NIS2, de quoi parle-t-on exactement ?
NIS2 est une directive de l'Union européenne adoptée fin 2022 dans le but d'élever le niveau global de cybersécurité au sein du marché unique. Elle remplace la première directive NIS, jugée trop limitée : là où NIS1 ne visait en France qu'environ 500 opérateurs, NIS2 étend son champ à environ 15 000 entités, publiques comme privées. Le changement d'échelle est donc massif, et beaucoup d'entreprises qui ne se sentaient pas concernées par la réglementation cyber le deviennent. L'esprit du texte repose sur trois piliers : la responsabilisation des organes de direction, qui doivent approuver et superviser les mesures de cybersécurité ; une approche par la gestion des risques, proportionnée à la taille et à l'exposition de l'organisation ; et une obligation de signalement rapide des incidents à l'autorité nationale, en France l'ANSSI (Agence nationale de la sécurité des systèmes d'information). NIS2 introduit aussi une logique de sécurité de la chaîne d'approvisionnement : une grande entreprise conforme exigera de ses fournisseurs qu'ils le soient également.Où en est la transposition française à l'été 2026 ?
La transposition de NIS2 en droit français a pris du retard : la date limite européenne était fixée à octobre 2024. Le véhicule législatif retenu est le projet de loi relatif à la résilience des infrastructures critiques et au renforcement de la cybersécurité, souvent appelé « loi résilience ». Il a été adopté par le Sénat en mars 2025, puis examiné par une commission spéciale à l'Assemblée nationale à l'automne 2025. L'examen en séance publique à l'Assemblée nationale est attendu à l'été 2026, dans le cadre de la session extraordinaire du Parlement ouverte le 1er juillet 2026, avec une promulgation espérée dans la foulée. Il faut toutefois rester prudent sur le calendrier : au moment de la convocation de cette session extraordinaire, le texte ne figurait pas encore explicitement à l'ordre du jour, et plusieurs acteurs de la filière, dont la Commission supérieure du numérique et des postes, ont publiquement pressé le Parlement d'accélérer. Une fois la loi promulguée, l'ANSSI publiera des décrets et arrêtés précisant les référentiels techniques à respecter. L'agence n'a pas attendu la loi pour outiller les entreprises. Elle a mis en ligne le portail MonEspaceNIS2 pour aider les organisations à s'auto-évaluer, et a publié le 17 mars 2026 le Référentiel Cyber France (ReCyF), qui liste les mesures recommandées pour atteindre les objectifs de sécurité fixés par NIS2. La date limite de mise en conformité complète est envisagée autour de la fin 2027 : cela laisse du temps, mais la construction d'un dispositif de cybersécurité robuste se compte en mois, pas en semaines.Votre entreprise est-elle concernée ?

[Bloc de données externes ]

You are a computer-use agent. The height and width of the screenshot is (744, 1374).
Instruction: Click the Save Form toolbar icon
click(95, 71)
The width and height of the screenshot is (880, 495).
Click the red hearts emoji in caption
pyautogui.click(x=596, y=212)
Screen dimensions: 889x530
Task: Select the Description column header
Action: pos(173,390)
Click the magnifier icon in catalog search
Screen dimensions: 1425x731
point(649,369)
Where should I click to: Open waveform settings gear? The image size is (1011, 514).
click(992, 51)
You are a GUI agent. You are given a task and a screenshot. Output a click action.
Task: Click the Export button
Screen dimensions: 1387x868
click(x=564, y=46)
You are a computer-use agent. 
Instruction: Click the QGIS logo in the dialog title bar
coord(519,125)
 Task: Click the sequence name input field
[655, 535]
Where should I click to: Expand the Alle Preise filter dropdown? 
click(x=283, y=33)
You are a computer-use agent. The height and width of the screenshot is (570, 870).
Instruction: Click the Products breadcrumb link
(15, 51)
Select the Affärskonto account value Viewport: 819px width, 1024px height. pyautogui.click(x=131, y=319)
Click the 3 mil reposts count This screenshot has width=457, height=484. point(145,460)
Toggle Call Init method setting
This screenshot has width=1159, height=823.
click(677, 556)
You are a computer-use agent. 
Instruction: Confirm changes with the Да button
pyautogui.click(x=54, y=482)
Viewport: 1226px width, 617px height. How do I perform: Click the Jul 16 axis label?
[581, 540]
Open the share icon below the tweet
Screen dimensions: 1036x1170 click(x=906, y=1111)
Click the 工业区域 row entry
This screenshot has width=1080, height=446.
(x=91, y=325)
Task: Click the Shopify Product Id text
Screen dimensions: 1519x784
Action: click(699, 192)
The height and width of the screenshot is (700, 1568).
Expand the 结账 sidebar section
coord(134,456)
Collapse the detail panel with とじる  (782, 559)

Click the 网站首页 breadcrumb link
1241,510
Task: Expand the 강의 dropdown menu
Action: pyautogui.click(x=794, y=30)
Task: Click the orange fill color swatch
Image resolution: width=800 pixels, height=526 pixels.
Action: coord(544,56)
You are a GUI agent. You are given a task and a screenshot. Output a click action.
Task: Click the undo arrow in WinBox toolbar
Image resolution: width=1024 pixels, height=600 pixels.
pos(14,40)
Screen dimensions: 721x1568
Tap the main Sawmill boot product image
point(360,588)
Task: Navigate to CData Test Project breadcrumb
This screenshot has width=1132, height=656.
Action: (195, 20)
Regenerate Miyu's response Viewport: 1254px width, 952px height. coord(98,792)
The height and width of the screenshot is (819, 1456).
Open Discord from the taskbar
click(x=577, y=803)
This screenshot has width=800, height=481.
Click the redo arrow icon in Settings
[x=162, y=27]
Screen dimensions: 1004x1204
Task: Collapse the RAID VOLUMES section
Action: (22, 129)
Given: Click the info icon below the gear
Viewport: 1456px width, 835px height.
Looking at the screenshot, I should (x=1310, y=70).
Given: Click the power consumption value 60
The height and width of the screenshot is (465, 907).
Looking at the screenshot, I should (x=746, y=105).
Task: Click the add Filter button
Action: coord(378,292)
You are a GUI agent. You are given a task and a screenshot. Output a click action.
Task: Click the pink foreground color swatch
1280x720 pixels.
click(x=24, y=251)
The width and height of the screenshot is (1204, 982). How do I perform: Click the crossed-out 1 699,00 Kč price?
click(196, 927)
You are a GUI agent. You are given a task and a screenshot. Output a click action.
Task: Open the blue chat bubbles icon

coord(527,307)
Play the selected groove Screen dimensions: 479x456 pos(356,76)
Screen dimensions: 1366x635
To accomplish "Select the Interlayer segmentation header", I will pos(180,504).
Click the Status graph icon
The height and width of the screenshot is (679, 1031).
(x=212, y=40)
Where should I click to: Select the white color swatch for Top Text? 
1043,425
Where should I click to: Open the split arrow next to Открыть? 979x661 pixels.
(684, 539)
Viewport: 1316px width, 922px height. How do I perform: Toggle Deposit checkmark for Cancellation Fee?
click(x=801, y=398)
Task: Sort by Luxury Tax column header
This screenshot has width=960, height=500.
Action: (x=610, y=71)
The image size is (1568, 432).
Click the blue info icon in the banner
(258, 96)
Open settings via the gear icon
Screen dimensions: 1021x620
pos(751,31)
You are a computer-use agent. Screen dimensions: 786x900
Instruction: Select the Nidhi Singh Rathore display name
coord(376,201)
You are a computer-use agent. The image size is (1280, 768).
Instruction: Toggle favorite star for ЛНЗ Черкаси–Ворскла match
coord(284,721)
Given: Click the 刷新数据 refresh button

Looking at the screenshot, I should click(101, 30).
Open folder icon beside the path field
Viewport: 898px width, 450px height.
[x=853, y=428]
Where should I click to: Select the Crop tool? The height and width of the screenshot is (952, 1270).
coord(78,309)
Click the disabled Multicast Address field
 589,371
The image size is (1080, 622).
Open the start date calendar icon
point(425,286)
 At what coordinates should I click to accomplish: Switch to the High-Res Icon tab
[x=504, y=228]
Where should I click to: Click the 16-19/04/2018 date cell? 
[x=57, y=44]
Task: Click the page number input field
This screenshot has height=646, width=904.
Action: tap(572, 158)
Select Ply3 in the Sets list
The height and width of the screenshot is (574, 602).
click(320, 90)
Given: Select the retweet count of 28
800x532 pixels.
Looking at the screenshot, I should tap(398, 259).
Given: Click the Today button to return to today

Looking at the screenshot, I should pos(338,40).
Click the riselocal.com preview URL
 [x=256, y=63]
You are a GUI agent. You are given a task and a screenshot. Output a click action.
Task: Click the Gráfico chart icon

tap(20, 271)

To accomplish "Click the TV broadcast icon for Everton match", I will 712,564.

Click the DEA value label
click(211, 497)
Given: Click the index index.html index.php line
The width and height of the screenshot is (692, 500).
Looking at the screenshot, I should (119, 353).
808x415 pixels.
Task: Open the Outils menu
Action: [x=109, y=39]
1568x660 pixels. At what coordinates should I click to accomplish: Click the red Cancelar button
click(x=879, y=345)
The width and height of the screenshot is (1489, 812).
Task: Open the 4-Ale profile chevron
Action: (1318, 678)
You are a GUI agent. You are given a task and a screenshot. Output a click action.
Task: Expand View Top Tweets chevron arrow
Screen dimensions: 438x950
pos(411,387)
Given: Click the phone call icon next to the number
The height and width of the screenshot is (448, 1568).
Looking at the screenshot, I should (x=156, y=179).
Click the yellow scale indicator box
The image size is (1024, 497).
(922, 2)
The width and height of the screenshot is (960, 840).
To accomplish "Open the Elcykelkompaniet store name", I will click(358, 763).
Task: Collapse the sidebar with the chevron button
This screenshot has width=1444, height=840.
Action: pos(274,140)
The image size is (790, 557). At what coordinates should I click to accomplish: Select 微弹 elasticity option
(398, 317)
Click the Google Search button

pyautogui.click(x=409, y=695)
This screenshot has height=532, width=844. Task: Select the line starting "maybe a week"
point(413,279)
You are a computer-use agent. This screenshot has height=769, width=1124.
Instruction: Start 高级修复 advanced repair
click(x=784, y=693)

NIS2 vise 18 secteurs d'activité, répartis entre secteurs « hautement critiques » (énergie, transport, banque, infrastructures numériques, santé, eau potable et eaux usées, administrations publiques, espace...) et « autres secteurs critiques » (services postaux, gestion des déchets, produits chimiques, agroalimentaire, fabrication de dispositifs médicaux, d'équipements électroniques ou de machines, fournisseurs numériques, recherche...). La directive distingue ensuite deux catégories d'entités, selon leur taille et leur importance.- Entités essentielles (EE) : grandes organisations des secteurs hautement critiques, généralement à partir de 250 salariés, ou d'un chiffre d'affaires supérieur à 50 millions d'euros, ou d'un bilan supérieur à 43 millions d'euros. Elles sont soumises à une supervision proactive de l'ANSSI (audits, contrôles).
- Entités importantes (EI) : organisations de taille intermédiaire, typiquement entre 50 et 249 salariés, ou de 10 à 50 millions d'euros de chiffre d'affaires, ou de 10 à 43 millions d'euros de bilan. Elles font l'objet d'une supervision a posteriori, déclenchée notamment en cas d'incident.
Quelles obligations concrètes pour les entreprises ?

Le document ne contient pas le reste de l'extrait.